Accounts Receivable & Billing Manager

Total Care ConnectionsTempe, AZ
3dOnsite

About The Position

We are seeking an experienced Accounts Receivable & Billing Manager to lead and manage the billing and revenue cycle operations at our Tempe office. The ideal candidate will have deep expertise in medical billing practices, payer follow-up, crediting and posting payments, credentialing, and accounts receivable management.
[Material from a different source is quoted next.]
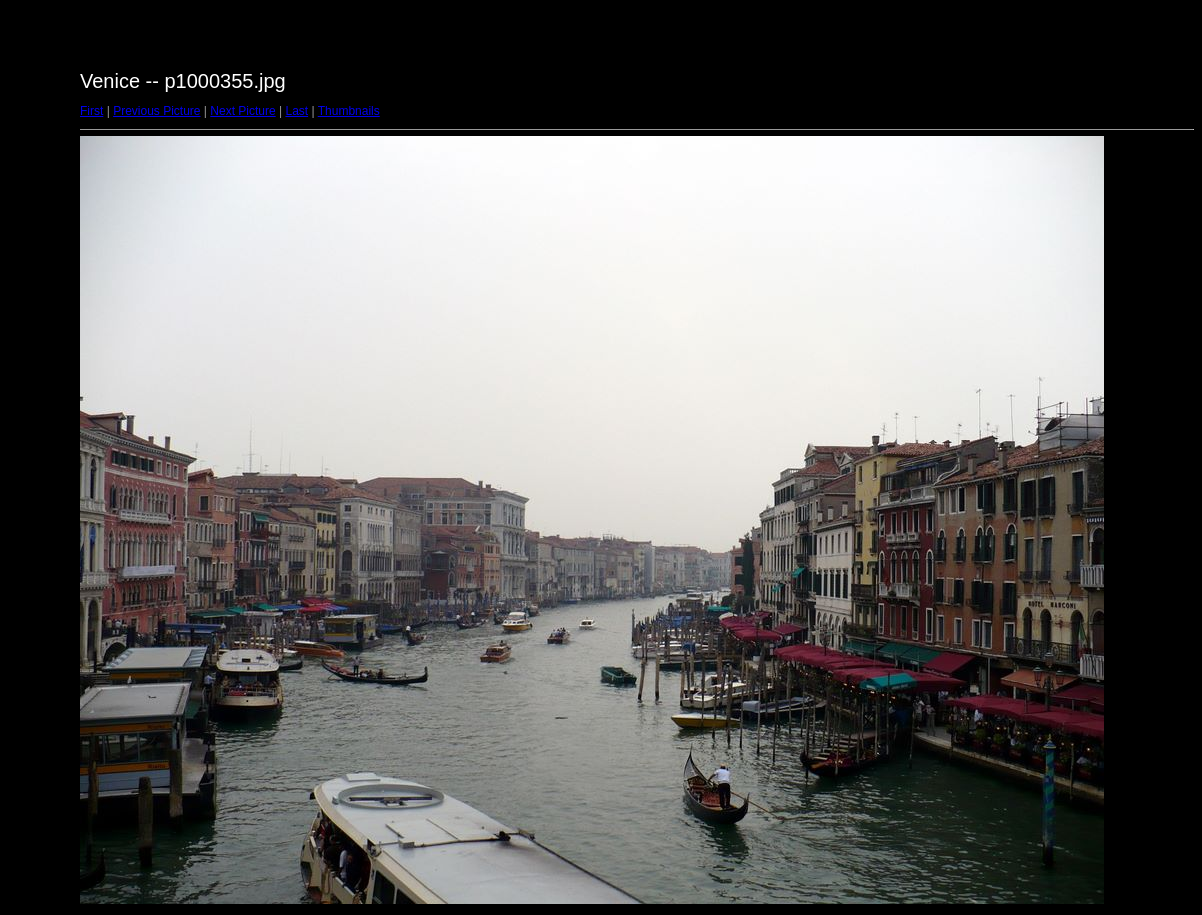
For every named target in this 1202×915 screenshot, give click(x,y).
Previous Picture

This role requires hands-on leadership with familiarity across home care billing systems, EVV platforms, clearinghouses, and payer requirements.

Requirements

  • Minimum of three years of progressive experience in medical billing, accounts receivable, and revenue cycle management, preferably in home care, home health, or a related healthcare setting.
  • Familiarity with AHCCCS billing requirements and commercial payor rules (e.g., UnitedHealthcare).
  • Proficiency with billing systems including Waystar, WellSky Personal Care, and Sandata EVV platforms.
  • Strong payer communication skills with demonstrated experience resolving complex billing issues.
  • Solid skills in payment posting, reconciliation, and reporting tools.
  • Excellent organizational, analytical, and problem-solving abilities.
  • Ability to work independently and lead a team in a fast-paced environment.

Nice To Haves

  • Experience managing credentialing and payer enrollment processes.
  • Familiarity with home care documentation and compliance standards.
  • Prior leadership or supervisory experience.

Responsibilities

  • Oversee and manage the full billing process including charge entry, claim submission, payment posting, reconciliation, and accounts receivable follow-up.
  • Ensure accurate and timely billing to AHCCCS, UnitedHealthcare, Medicare/Medicaid, and other third-party payors using systems such as Waystar, WellSky Personal Care, and Sandata.
  • Review claims and documentation to ensure compliance with payer and regulatory requirements.
  • Monitor accounts receivable performance, aging reports, and implement timely follow-up strategies to reduce days in AR.
  • Perform daily check deposits, accurate payment posting, and reconciliation of remittances.
  • Initiate and manage collection outreach to payors for unpaid, underpaid, or denied claims.
  • Serve as the primary contact with insurance payors to resolve payment issues, adjudicate denials, and secure timely reimbursement.
  • Manage or coordinate payer credentialing and re-credentialing activities to maintain active billing status with key networks.
  • Analyze and address denials and underpayments, including resubmissions, appeals, and payer communication.
  • Audit billing processes and identify opportunities for workflow improvement and error reduction.
  • Train, coach, and oversee billing and AR staff; support process improvements and performance expectations.
  • Collaborate with clinical and administrative teams to ensure accurate documentation and billing integrity.
  • Prepare regular reports on billing status, receivables, denials, cash collections, and operational performance.
  • Ensure compliance with HIPAA, billing regulations, and internal policies.

Benefits

  • Be part of a mission-driven organization focused on servant leadership and exceptional care.
  • Lead important finance and revenue cycle functions for a top-ranked home care provider.
  • Work onsite with a collaborative and supportive team environment.
  • Opportunity for growth and leadership development.